MILAN – In 2008, the Commission on Growth and Development, which I had the privilege of chairing, produced a report updating our knowledge about sustainable growth patterns. Then, as now, one thing is clear: the policies that underpin multi-decade periods of high growth, structural transformation, rising employment and incomes, and dramatic reductions in poverty are mutually reinforcing. The impact of each is amplified by the others. They are ingredients in recipes that work – and, as with recipes, missing items can substantially undermine the outcome.
To understand the weak, deteriorating, and fragile growth patterns seen today in many countries and in the global economy as a whole, one should compare what is actually happening with what reasonably comprehensive growth strategies might look like. Of course, there are many policies that sustain high growth, and to some extent they are country-specific. But a few key ingredients are common to all known successful cases.
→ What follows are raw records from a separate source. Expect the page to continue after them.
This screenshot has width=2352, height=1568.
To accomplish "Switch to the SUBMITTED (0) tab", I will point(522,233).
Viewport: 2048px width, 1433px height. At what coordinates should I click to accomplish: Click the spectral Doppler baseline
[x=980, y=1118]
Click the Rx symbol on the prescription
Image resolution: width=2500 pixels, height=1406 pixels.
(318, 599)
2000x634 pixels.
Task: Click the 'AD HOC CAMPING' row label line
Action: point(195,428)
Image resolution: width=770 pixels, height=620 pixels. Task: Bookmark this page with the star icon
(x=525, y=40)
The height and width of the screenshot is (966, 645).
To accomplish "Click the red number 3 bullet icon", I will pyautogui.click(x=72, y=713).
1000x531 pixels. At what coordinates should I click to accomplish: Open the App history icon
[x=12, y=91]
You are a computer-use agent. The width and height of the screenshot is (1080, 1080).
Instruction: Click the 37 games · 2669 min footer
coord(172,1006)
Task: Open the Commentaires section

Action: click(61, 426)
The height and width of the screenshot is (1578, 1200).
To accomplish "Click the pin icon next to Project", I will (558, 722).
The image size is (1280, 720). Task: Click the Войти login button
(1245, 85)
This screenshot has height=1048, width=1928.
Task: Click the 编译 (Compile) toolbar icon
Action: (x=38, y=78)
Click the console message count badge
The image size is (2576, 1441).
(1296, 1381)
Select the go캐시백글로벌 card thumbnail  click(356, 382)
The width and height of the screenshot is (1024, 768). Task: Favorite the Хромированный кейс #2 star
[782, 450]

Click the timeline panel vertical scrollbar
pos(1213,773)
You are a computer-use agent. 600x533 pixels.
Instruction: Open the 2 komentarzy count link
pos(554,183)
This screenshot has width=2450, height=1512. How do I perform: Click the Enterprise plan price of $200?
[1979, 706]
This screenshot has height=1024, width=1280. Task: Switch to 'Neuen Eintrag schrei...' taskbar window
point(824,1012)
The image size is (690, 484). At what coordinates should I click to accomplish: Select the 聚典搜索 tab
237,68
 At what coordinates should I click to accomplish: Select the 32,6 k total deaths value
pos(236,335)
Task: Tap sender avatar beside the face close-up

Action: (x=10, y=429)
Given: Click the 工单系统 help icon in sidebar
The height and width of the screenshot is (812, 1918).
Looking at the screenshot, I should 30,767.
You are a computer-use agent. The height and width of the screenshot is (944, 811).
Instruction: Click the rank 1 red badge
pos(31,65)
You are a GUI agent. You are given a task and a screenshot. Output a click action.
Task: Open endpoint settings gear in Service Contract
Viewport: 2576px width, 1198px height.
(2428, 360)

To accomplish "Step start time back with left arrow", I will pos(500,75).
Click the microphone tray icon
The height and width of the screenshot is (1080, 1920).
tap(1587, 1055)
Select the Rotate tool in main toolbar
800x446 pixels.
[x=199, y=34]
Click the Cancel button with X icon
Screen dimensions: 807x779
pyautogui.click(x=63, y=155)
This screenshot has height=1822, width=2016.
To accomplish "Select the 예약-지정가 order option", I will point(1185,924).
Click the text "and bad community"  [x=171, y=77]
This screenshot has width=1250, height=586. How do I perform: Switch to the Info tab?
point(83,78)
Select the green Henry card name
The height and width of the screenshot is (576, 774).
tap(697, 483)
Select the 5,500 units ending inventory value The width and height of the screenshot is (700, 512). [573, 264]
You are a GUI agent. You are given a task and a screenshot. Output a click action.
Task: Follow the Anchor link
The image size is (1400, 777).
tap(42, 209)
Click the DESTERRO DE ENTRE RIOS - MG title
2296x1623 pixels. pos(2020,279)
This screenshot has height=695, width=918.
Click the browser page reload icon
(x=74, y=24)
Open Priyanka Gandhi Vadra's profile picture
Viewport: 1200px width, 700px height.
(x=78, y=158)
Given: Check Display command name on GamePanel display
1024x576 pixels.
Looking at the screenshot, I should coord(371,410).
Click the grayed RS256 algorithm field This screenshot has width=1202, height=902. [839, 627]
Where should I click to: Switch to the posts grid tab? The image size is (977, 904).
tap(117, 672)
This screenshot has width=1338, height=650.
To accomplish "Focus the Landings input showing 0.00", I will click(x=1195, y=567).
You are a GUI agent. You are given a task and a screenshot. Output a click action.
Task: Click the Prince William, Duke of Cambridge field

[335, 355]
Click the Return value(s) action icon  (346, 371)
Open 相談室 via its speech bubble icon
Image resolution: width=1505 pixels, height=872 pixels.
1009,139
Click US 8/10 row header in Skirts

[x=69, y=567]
The first is high levels of public and private investment. In successful developing countries, investment is at or above 30% of GDP. The public-sector component (infrastructure, human capital, and the economy’s knowledge and technology base) is in the 5-7% range. And the public- and private-sector investments are complementary: The former raises the rate of return to the latter, and hence its level.
Private domestic and foreign investment is influenced by a host of other factors that affect risks and returns. These include the skills of the workforce, the security of property rights and related legal institutions, ease of doing business (for example, the process and time required for starting a business), and the absence of rigidities in its product and factor markets (those for labor, capital, and raw materials).